Там, за границей, масса всяких красивых пакетиков с яркими разноцветными надписями. Приятно, когда кто-нибудь приходит к тебе с таким пакетом и потом оставляет его вместе с фруктами.

Я особенно люблю такие совсем маленькие пакеты, в которых можно держать расческу или носовые платки.

Когда человек с кокетством рассказывает о себе, думаешь – дурак, наверное. И быстро отвлекаешься, уходишь в свои мысли и только киваешь головой в такт и однообразно мычишь в ответ.

То ли меня расстроил кто-то, то ли оскорбил – не знаю, только поднимается внутри желтоватая, как на кружке пива, пена, которую, прости Господи, очень хочется сдуть кому-нибудь прямо в физиономию и посмотреть, что будет.

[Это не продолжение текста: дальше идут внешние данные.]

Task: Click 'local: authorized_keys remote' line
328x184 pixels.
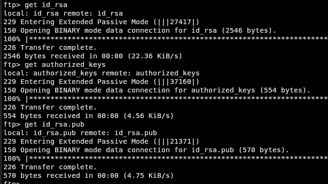Action: (102, 73)
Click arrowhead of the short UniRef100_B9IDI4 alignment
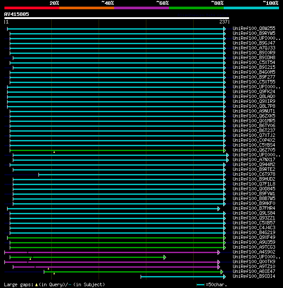This screenshot has height=288, width=283. click(225, 277)

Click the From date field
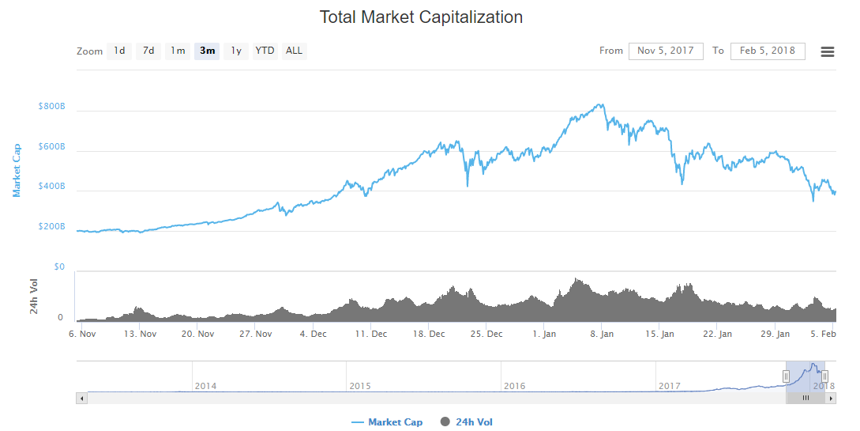pyautogui.click(x=666, y=51)
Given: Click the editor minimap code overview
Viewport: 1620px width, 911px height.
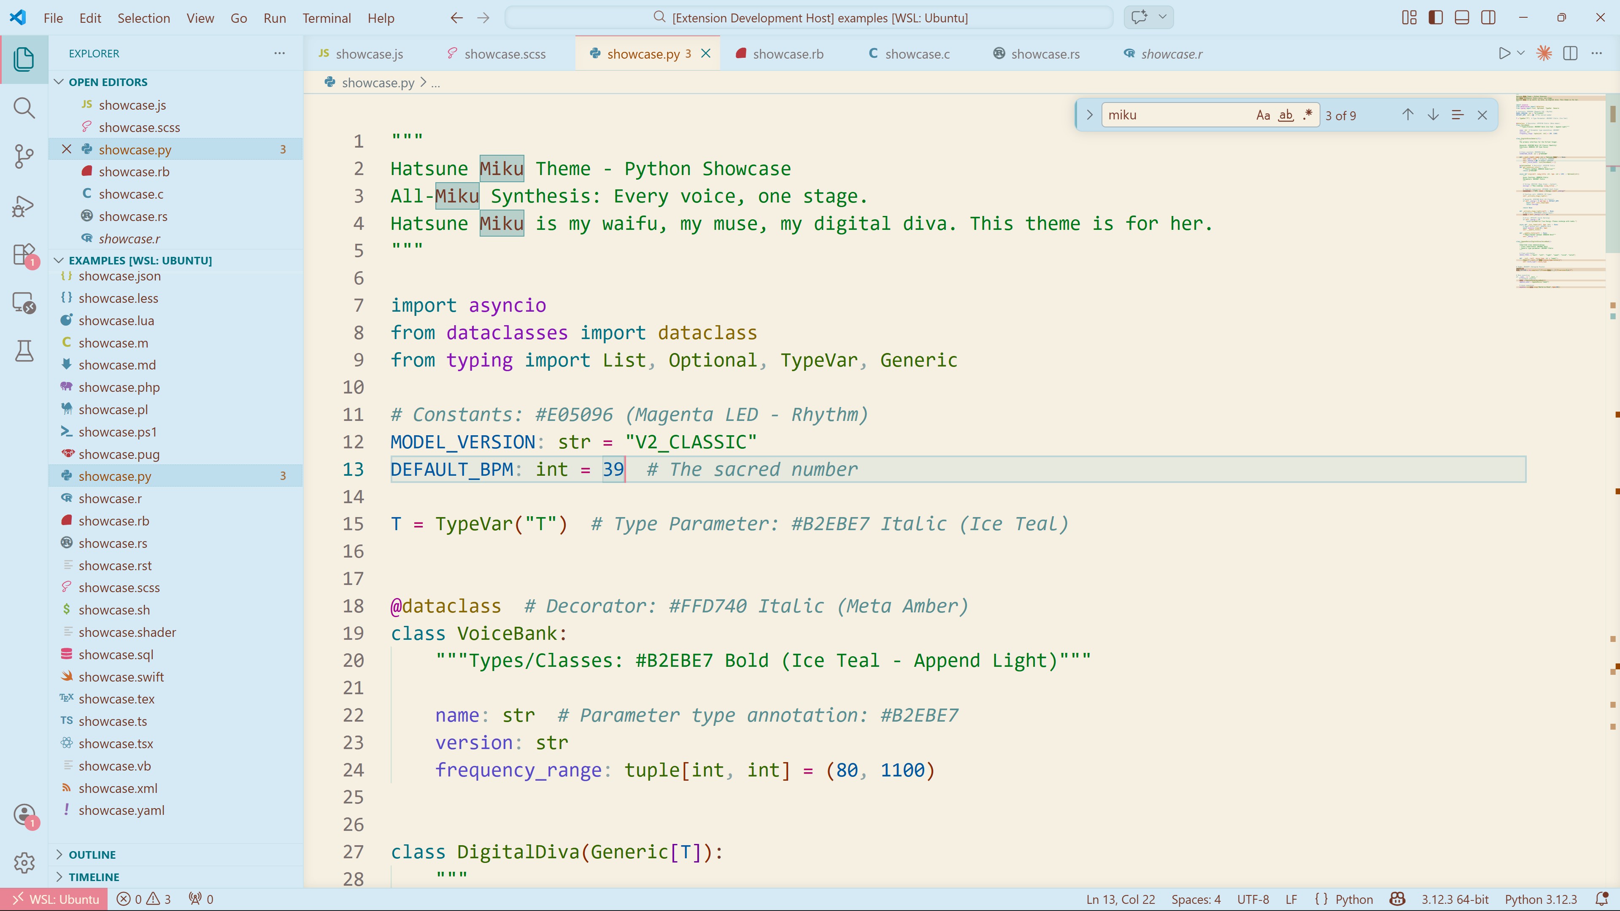Looking at the screenshot, I should 1560,189.
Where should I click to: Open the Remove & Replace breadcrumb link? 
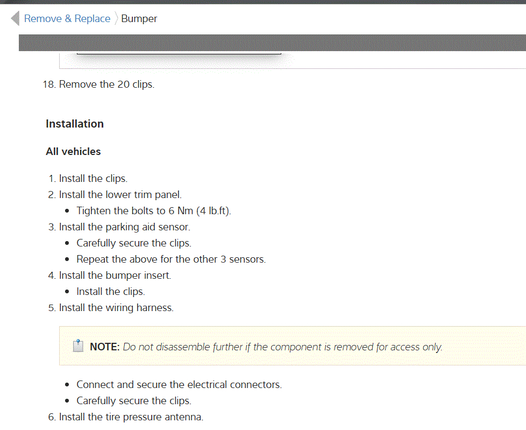(x=67, y=19)
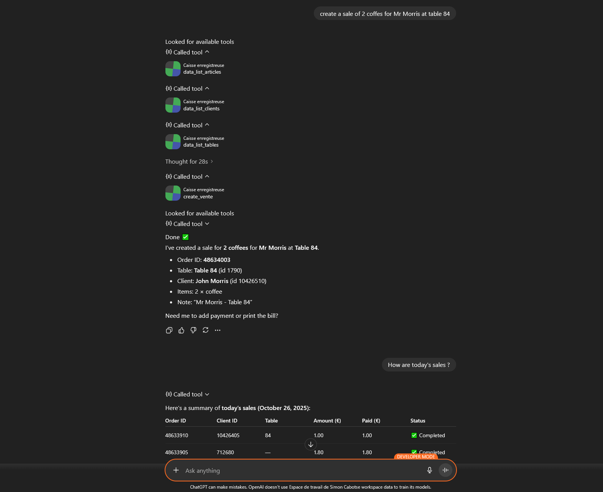The height and width of the screenshot is (492, 603).
Task: Click the thumbs up icon
Action: click(181, 330)
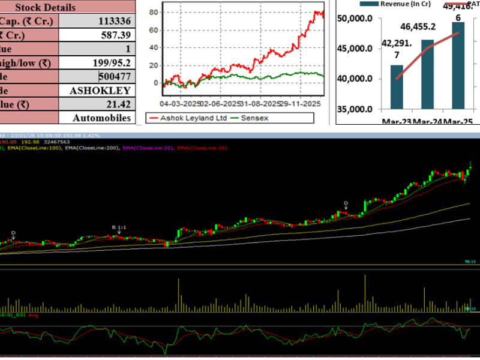Screen dimensions: 480x360
Task: Select the 113336 market cap cell
Action: 114,21
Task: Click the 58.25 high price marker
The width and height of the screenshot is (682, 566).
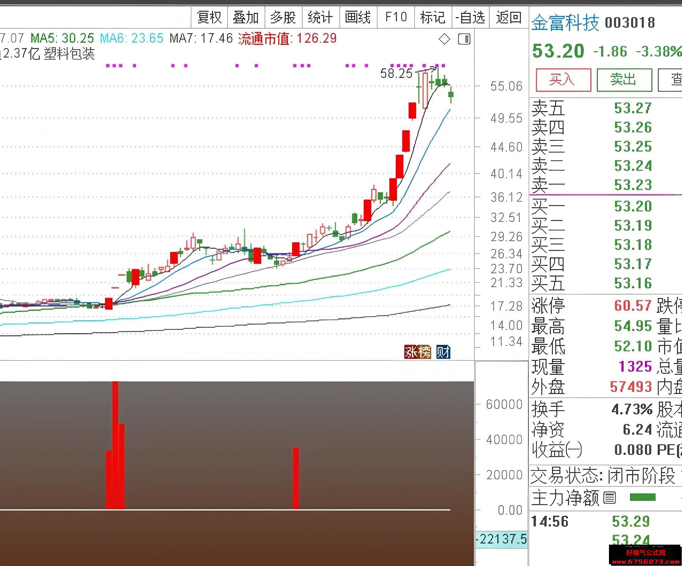Action: coord(396,74)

А кстати, что будет, если громко крикнуть в ухо кому-нибудь «Дурак!», а потом из укромного местечка наблюдать, как лицо его нальется краской, кулаки свинцом, и он от души передаст эстафету следующему. А ничего не будет. Что было, то и будет. Каждый, бегая по квадрату, обязательно отгружает кому-нибудь пакетик или сверточек дурной энергии, хотя я лично так не считаю. Я думаю, что совсем не обязательно как-то там злобствовать, выкручивать руки, бить под-дых или нос разбивать. Достаточно просто прокричать в ухо «Дурак!», а потом мирно посмотреть, что будет дальше.

* * *

Жены великих поэтов живут обычно намного дольше своих мужей, лет так до восьмидесяти – девяноста, принимая на плечи непосильное бремя их посмертной славы. Проходит сколько-нибудь времени, и им кажется, я имею в виду жен, что они являются воплощением своих безвременно ушедших, хрупких, ранимых, болезненных, капризных, но непременно великих духом спутников. И ничто, ни бирюза на пальцах, ни накрашенные розовой помадой губы, не расстраивают их игры. Я – это все, что осталось у вас после него. Я и его творения.

Шлепая босиком по полу, добираешься до ванной, щуришься от внезапно ударившего в глаза потока света и медленно, практически подсознательно выдавливаешь на зубную щетку аккуратную голубую трубочку или, точнее, колбаску зубной пасты. Мята шибает в нёбо, и ты впервые видишь свое отражение в зеркале. Чистишь зубы так, как будто бы их точишь, чтобы затем кинуться в гущу событий, в это хитросплетение разноцветных переходов и проводов. Нужно уметь обращаться со временем, выжидать и спешить, раскладывать бесконечные пасьянсы из дней, часов и минут, чтобы появиться в тот момент, когда яблоко поспеет и само запросится к тебе в рот.